Provided data ▸
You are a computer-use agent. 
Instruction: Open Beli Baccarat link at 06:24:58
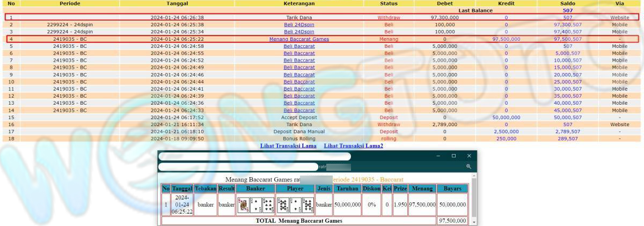(299, 46)
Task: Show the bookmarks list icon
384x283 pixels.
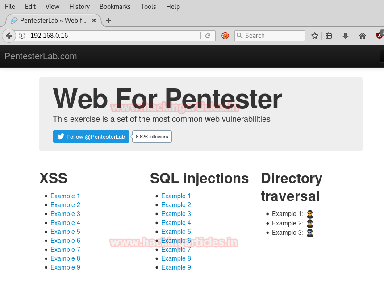Action: (x=329, y=36)
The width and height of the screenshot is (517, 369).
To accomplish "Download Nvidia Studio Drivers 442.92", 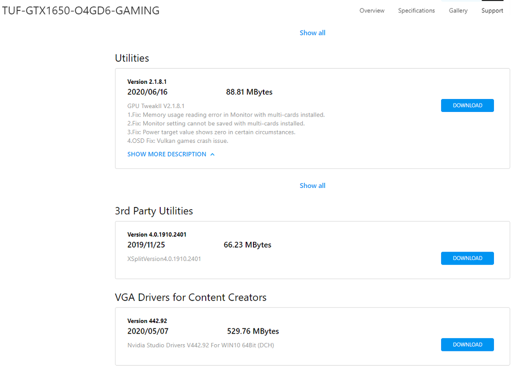I will click(x=467, y=344).
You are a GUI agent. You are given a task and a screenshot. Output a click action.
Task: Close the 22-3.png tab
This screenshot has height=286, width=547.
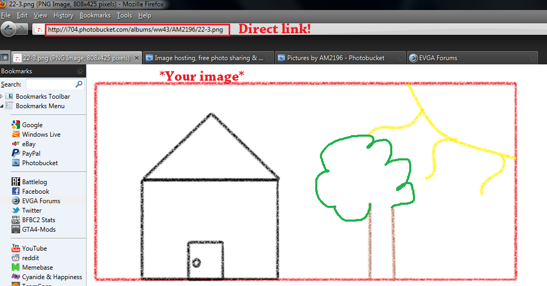click(137, 58)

Your instructions ▸ Convert the stretch from the line containing "You are a GUI" through the end of the rows into a Markdown table with columns "Row" and "Text", numbering each line and skipping blank lines. Leave the pictures out.

Solution ▸
| Row | Text |
|---|---|
| 1 | You are a GUI agent. You are given a task and a screenshot. Output a click action. |
| 2 | Task: Close the 22-3.png tab |
| 3 | This screenshot has height=286, width=547. |
| 4 | click(137, 58) |